With multiple multi-lane roads, rivers and canals splitting the greenery, staying on the beaten path can be tricky
By combining eight separate bridges over tarmac and water, the Greenway Loop is a walkway that both attracts users with the promise of an uninterrupted path, and forces them to take in more nature than they bargained for. The serpentine route is, itself, a scaled-down version of the 6,000km Yangtze River, where the pathway points.
The 526m-long glass bridge (top) surface was 4.5cm-thick laminated glass with 99% transparency (middle), for visitors to take in the 200m drop. Photos: Lianzhou Qingtian Tourism Development Co. Ltd
The 526m-long glass bridge (top) surface was 4.5cm-thick laminated glass with 99% transparency (middle), for visitors to take in the 200m drop. Photos: Lianzhou Qingtian Tourism Development Co. Ltd
×Glass bridge by UAD
Lianzhou, China
Scaling things up somewhat, just outside the city of Lianzhou, China, this glass bridge connects one bank of the twisting Lianjiang River, 526 metres across to the other, above a 200m sheer drop. Brave tourists and city day-trippers who successfully force themselves not to look down – through 4.5cm-thick laminated glass with 99% transparency – do get some wonderful views across the Three Gorges area to calm their nerves.

- ASSIGNED TASK
Continue the piece on the Greenway Loop and the Lianzhou glass bridge, starting after its last sentence.

- SUPPLIED DATA
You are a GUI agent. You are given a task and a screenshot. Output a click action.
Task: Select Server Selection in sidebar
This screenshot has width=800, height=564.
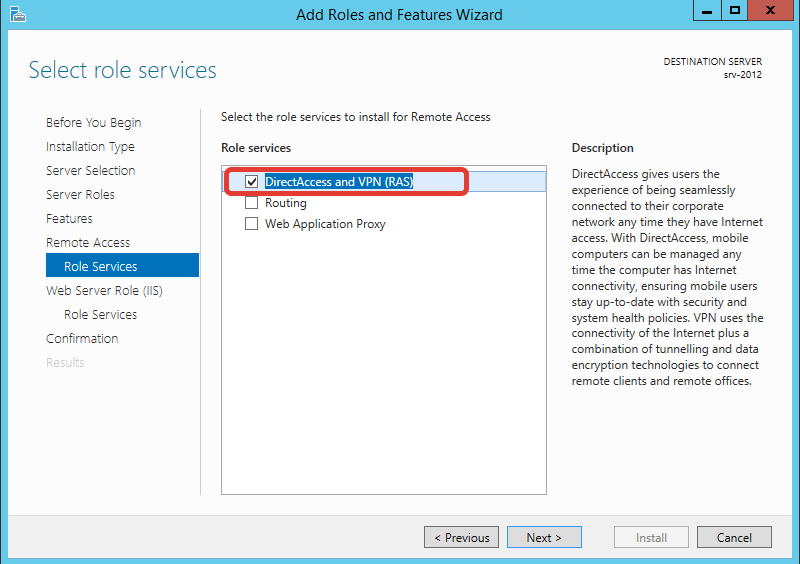[x=90, y=170]
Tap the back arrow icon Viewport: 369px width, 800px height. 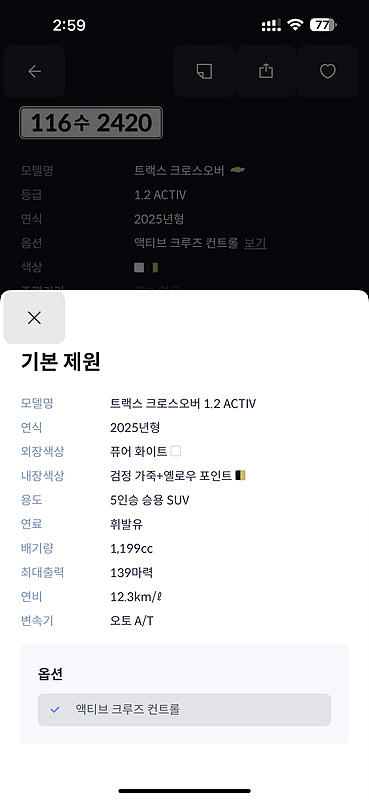tap(34, 71)
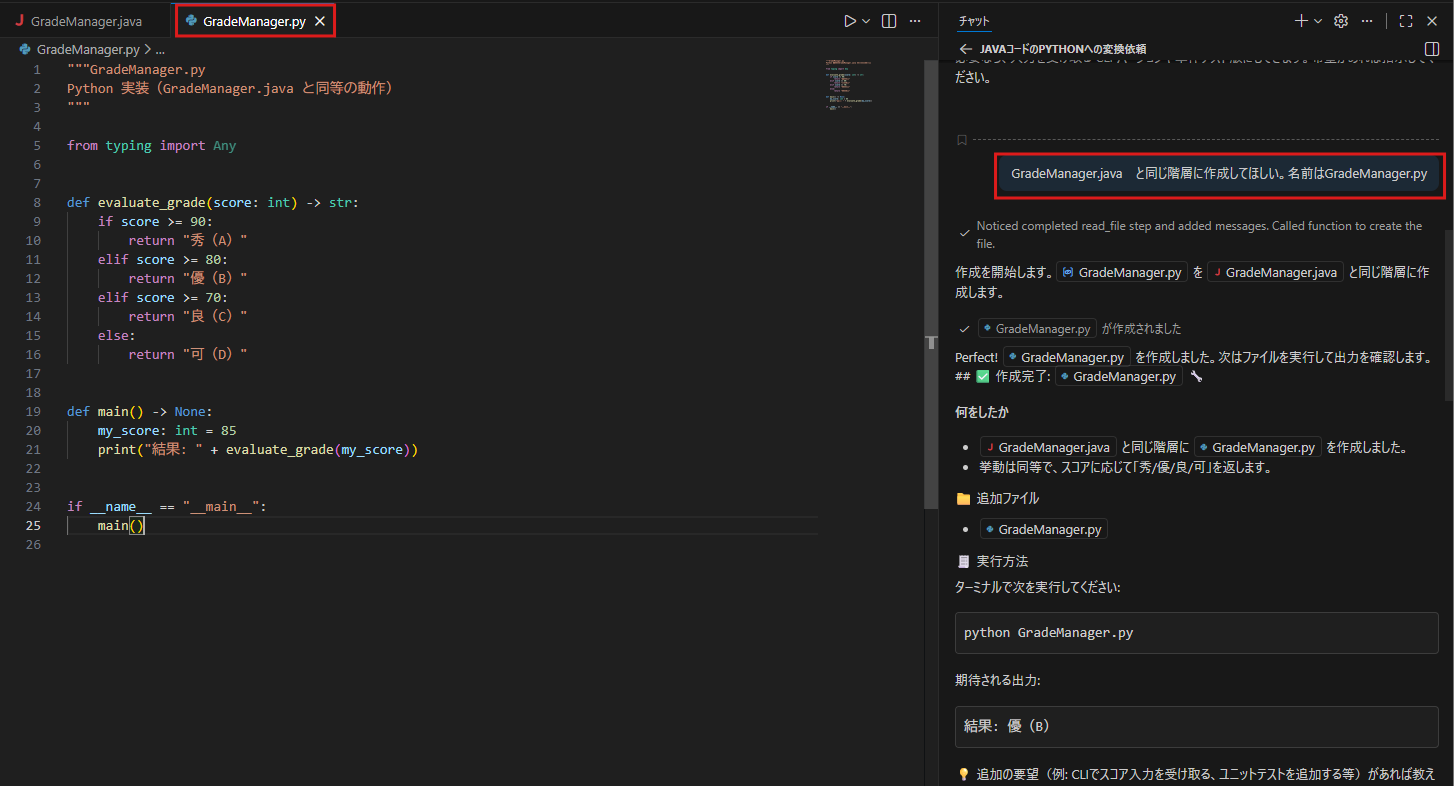
Task: Open chat panel more actions ellipsis
Action: coord(1367,21)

- ANSWER
For those who get a little bit of jelly in their legs, however, the bridge widens out into allocated viewing areas at certain points, helping the flow of nervous traffic. Because seemingly floating above a 200m drop is not somewhere you want to run into traffic.
With one half-filled with natural light and the other windowless, The Twist is a bridge, gallery and sculpture twisted into one, with views of the dramatic Norwegian forest. Photos: Laurian Ghinitoiu
With one half-filled with natural light and the other windowless, The Twist is a bridge, gallery and sculpture twisted into one, with views of the dramatic Norwegian forest. Photos: Laurian Ghinitoiu
×The Twist by BIG / Bjarke Ingels Group
Jevnaker, Norway
At 200m high, the 526m-long glass suspension bridge in Lianzhou gives ample opportunity to see up and down – and directly at – the river. While the topography over in Norway may not share the same depth, the visuals are no less dramatic. Kistefos is an internationally-renowned art museum and sculpture park in an area of forestry around the wild Rostevlna River. The park boasts works from artists such as Anish Kapoor, Tony Cragg and Yayoi Kusama, but BIG / Bjarke Ingels Group’s The Twist bridge might be the most mind-bending of the lot.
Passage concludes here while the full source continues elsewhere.